Wie waren denn die Reaktionen der Unternehmen auf diese Ideen?
Pechek: Die Reaktionen fielen sehr unterschiedlich aus. Viele waren begeistert und haben an der Entwicklung mitgearbeitet, manche etwas weniger: „Der Einkauf soll einkaufen und sich nicht um anderes kümmern, dafür haben wir ihn ja“. Diskrepanzen gab es sogar innerhalb von Konzernen. Eine Firma, die ich ein Stück des Weges begleiten durfte, hatte zwei Vorstands- & Geschäftsfeldbereiche für Produktion. Wir führten damals die Trennung zwischen strategischem und operativem Einkauf ein und verlagerten den operativen Bereich in produktionsnahe Bereiche. In dem einen Bereich war man begeistert von der Idee, dass Einkäufer sich um strategische Aufgaben und Schlüssellieferanten kümmern und damit die Zukunft sichern und Ertrag beeinflussen können. Im anderen war man der Meinung, „die sollen gefälligst bestellen, was wir ihnen sagen.“
Sie müssen sich das damalige Umfeld so vorstellen: Ich kannte ein Unternehmen, da lief vor einer Bestellung ein Genehmigungsprozess mit bis zu zwölf Unterschriften. Natürlich war klar, dass man das abstellen musste. Aber auch unter führenden Einkaufs-Chefs gab es unterschiedliche Geschwindigkeiten. Ich erinnere mich an die Reaktion eines Einkaufs-Chefs eines anderen, sehr bedeutenden Unternehmens auf meinen Vorschlag, stärker auf EDV zur Prozessabwicklung und -beschleunigung zu setzen: „EDV im Einkauf? Kommt ja nicht infrage, ist doch viel zu kompliziert. EDV ist gut für Buchhaltung und Lohnverrechnung.“
Hat man Mitarbeiter gefunden, die mit dieser erweiterten Definition von Einkauf arbeiten konnten?

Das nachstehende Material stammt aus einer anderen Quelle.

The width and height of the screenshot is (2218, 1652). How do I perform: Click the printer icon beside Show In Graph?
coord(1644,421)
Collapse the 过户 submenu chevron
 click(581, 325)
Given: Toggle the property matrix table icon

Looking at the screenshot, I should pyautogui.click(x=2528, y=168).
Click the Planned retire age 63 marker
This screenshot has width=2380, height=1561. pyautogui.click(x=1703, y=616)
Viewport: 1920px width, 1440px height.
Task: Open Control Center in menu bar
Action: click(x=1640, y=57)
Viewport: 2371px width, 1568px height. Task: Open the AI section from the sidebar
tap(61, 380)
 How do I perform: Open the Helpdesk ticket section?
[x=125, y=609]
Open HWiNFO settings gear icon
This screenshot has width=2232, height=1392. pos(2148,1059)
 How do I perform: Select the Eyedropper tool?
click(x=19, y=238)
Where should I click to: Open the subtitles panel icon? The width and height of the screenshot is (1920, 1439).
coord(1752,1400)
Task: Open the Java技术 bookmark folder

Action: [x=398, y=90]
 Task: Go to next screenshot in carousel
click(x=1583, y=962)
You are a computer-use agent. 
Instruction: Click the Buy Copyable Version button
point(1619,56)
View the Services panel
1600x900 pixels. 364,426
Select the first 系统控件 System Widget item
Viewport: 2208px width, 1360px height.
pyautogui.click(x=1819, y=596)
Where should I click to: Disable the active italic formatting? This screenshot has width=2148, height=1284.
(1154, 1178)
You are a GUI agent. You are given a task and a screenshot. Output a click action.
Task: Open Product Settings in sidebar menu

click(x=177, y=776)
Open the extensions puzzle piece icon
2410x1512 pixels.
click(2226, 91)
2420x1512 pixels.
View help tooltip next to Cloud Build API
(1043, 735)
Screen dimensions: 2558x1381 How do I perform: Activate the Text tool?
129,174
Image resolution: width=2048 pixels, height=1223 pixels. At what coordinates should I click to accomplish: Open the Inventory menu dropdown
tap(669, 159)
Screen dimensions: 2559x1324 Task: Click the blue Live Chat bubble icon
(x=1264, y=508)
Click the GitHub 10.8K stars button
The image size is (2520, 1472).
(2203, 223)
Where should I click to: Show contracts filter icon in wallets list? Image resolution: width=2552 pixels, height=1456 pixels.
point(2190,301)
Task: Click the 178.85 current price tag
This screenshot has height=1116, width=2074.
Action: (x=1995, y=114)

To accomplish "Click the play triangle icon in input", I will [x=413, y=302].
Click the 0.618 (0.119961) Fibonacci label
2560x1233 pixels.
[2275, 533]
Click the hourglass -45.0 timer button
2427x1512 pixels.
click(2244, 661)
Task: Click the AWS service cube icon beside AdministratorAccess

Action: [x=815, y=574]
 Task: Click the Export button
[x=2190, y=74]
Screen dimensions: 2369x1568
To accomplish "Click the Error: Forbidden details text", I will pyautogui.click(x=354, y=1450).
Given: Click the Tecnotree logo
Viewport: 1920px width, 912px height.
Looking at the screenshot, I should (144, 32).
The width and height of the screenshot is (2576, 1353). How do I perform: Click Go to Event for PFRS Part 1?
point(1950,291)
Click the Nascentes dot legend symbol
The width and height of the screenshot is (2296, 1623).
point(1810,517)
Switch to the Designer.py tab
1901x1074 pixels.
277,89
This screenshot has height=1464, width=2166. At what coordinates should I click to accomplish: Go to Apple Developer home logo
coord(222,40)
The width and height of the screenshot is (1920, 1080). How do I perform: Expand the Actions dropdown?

Pechek: Vor den 70er- und 80er-Jahren gab es ja im Grunde keine Ausbildung für Einkäufer. Im Einkauf arbeiteten damals häufig Absolventen einer kaufmännischen Lehr-Ausbildung, manchmal HTL-Absolventen. Wir haben damals die erste Einkäufer-Akademie nach deutschen und schweizerischen Maßstäben gegründet, um den Bedarf an qualifizierten Einkäufern und Einkäuferinnen zu decken. Akademiker, egal ob Techniker oder Betriebswirte, gab es damals im Einkauf nahezu überhaupt nicht, wenn, dann nur in Leitungsfunktionen, und vereinzelt eben HAK- oder HTL-Absolventen. Erst ab den 80er-Jahren sind die ersten Akademiker zu dieser für die Zeit extrem umfassenden und anspruchsvollen Aus- und Weiterbildung dazugestoßen.
Und heute?
Pechek: Ich denke, dass sowohl an den Universitäten als auch den Fachhochschulen einiges, mancherorts auch sehr viel passiert ist – aber natürlich könnte es immer noch mehr sein. Immerhin wird aber das Thema Einkauf heute nicht mehr als Nebenschauplatz der Logistik-Ausbildung gesehen. Dass wir als BMÖ heute der nahezu einzige Verband in Europa sind, der einen eigenen MBA für den Einkauf, den MBA Strategic Purchasing & Supply Chain Management mit der Graduierung durch die Middlesex University London anbietet, erfüllt mich doch auch mit einiger Zufriedenheit auf unsere Aufbauarbeit.
Die Entwicklung hat auch dazu geführt, dass das Standing des Einkaufs in Unternehmen heute ein anderes ist?
Pechek: Ja, wobei die generelle Professionalisierung in allen Disziplinen die sinnlosen Diskussionen, welche Abteilung die wichtigste sei, zum Glück beendet hat. Wenn der Einkauf professionell und ergebnisorientiert arbeitet, dann wird er im Unternehmen, in der Geschäftsleitung und in der Technik und Produktion nicht nur wahrgenommen, sondern als Leistungsträger und Wertschöpfungspartner auf Augenhöhe geschätzt. Motto: „Bevor wir mit dem Projekt anfangen, müssen wir mit unserem Einkauf sprechen.“
Und die aktuelle Entwicklung der Digitalisierung – Stichwort: Einkauf 4.0, Digital Procurement und Agiler Einkauf – trägt dazu ja auch das ihre bei. Der Einkäufer der Zukunft ist mehr noch als bisher Schnittstellenmanager zwischen Kunde, Unternehmen und Lieferant, der Manager der End-to-End Supply Chain, aber auch Digital Procurement Leader.